Model Discovery Types

from auriko.models.providers import (
    ModelsListResponse, CanonicalModel,
    DirectoryResponse, DirectoryModel, ProviderEntry, TierEntry,
    ProviderList, ProviderInfo,
)

Error Classes

from auriko.errors import (
    AurikoAPIError, APIConnectionError, APIStatusError,
    AuthenticationError, BadRequestError, ConflictError,
    InternalServerError, NotFoundError, PermissionDeniedError,
    RateLimitError,
)

Utilities

from auriko import ResponseHeaders, map_openai_error
from auriko.route_types import parse_routing_metadata
from auriko.errors import map_error_from_code
parse_routing_metadata(response) extracts RoutingMetadata from an OpenAI SDK response.
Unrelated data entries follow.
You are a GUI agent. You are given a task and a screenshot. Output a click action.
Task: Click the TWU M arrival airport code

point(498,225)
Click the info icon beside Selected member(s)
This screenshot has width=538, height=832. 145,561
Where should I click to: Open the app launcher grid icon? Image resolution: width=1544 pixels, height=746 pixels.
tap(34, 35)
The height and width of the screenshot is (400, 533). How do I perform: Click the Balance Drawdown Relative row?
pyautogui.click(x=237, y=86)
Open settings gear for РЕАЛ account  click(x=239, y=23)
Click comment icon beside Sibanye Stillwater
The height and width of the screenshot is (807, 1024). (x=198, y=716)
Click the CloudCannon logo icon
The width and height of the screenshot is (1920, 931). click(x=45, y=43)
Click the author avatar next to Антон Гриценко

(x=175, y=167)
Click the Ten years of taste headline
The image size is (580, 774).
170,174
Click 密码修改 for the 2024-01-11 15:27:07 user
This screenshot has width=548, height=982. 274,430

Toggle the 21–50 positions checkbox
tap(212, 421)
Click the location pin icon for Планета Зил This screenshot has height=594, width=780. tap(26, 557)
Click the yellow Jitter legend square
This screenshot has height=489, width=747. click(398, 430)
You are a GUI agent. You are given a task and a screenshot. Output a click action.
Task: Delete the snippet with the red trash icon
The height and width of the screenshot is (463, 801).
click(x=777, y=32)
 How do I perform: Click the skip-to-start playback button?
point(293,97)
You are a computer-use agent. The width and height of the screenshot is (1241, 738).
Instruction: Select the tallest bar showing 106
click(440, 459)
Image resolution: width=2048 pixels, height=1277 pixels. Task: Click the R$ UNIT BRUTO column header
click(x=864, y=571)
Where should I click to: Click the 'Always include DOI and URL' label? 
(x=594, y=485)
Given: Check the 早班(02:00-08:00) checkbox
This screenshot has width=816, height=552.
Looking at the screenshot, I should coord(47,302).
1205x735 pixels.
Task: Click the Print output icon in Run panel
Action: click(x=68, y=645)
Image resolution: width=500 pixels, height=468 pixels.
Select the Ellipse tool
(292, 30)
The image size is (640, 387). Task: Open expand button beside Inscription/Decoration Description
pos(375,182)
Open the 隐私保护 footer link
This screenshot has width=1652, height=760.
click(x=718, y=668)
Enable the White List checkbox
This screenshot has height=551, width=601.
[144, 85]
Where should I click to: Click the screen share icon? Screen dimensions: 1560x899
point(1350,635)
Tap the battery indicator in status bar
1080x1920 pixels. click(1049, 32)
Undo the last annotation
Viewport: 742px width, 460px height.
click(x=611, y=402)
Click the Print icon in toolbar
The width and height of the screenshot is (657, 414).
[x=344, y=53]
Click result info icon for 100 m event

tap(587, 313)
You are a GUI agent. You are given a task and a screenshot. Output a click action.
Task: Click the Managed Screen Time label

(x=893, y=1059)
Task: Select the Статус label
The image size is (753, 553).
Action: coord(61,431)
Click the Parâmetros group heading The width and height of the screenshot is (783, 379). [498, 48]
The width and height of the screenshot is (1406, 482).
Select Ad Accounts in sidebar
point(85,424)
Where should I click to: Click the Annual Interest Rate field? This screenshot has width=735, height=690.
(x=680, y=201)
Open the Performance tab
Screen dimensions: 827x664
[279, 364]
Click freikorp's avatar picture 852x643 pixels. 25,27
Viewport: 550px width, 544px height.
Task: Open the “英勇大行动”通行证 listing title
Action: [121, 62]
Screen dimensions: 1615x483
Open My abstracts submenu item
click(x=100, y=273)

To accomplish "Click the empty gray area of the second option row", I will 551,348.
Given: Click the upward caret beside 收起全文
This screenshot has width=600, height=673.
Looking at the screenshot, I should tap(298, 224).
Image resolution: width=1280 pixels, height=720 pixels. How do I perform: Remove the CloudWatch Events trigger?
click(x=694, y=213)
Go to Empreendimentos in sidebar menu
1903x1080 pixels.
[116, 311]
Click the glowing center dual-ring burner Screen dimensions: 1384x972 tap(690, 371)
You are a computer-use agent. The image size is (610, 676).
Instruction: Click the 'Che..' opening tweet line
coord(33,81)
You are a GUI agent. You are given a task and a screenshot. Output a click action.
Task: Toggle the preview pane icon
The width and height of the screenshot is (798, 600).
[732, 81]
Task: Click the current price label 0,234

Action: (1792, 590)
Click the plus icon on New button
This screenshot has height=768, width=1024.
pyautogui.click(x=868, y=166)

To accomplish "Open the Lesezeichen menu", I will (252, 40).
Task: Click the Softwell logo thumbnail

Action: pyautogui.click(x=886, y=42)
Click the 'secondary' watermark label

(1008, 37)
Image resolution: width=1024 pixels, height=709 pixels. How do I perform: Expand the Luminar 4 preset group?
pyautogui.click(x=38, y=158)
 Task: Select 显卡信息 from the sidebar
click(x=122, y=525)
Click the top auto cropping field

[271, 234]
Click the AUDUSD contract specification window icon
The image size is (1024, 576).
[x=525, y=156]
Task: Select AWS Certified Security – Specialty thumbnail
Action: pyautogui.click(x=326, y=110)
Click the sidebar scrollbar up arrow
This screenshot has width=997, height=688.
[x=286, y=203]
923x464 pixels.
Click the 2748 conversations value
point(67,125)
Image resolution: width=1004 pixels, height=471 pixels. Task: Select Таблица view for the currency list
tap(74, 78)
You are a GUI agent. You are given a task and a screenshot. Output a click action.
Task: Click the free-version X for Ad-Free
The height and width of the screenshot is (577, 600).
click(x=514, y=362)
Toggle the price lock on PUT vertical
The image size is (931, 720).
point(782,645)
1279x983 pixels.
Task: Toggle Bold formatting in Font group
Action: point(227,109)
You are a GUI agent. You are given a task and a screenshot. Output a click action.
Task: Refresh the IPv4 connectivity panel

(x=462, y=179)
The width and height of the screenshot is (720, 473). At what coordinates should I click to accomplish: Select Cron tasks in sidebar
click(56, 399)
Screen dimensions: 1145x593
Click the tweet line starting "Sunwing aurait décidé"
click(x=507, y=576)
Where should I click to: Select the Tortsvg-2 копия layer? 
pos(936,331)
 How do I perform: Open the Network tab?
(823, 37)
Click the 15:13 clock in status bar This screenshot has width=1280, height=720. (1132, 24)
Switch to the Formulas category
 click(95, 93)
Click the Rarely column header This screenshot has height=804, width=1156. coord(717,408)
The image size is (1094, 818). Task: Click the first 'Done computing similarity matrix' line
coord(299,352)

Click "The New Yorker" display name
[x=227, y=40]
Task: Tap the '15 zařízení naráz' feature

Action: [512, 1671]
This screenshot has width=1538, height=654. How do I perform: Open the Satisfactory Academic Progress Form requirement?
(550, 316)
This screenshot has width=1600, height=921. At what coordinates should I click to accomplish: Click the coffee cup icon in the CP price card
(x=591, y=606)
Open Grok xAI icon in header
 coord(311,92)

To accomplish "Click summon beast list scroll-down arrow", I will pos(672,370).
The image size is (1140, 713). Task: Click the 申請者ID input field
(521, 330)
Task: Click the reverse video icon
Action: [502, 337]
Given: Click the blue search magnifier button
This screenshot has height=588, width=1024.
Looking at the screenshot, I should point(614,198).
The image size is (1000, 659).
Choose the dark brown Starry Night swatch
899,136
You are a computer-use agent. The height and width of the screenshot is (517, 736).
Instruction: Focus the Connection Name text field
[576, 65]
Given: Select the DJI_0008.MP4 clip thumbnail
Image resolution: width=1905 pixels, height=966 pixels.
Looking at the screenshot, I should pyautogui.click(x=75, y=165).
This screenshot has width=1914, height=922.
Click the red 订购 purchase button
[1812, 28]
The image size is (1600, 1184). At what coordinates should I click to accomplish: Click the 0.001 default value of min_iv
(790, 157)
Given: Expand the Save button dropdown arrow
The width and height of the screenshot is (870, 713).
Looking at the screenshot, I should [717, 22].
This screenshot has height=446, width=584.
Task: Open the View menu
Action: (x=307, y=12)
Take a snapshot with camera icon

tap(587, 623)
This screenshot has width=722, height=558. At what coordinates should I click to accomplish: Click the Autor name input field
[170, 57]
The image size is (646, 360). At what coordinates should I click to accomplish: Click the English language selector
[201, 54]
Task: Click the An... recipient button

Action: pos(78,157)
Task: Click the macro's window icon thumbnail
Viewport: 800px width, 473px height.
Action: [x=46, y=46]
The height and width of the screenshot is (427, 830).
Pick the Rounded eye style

Returns None if absent or unparseable. Returns None on Auriko SDK responses — use response.routing_metadata directly instead. parse_routing_metadata is Python-only. TypeScript SDK responses include routing_metadata as a typed property. map_error_from_code(code, message, *, param=None, doc_url=None, provider=None, suggestion=None, response_headers=None) constructs a typed AurikoAPIError subclass from an error code string (e.g., "rate_limit_error"RateLimitError).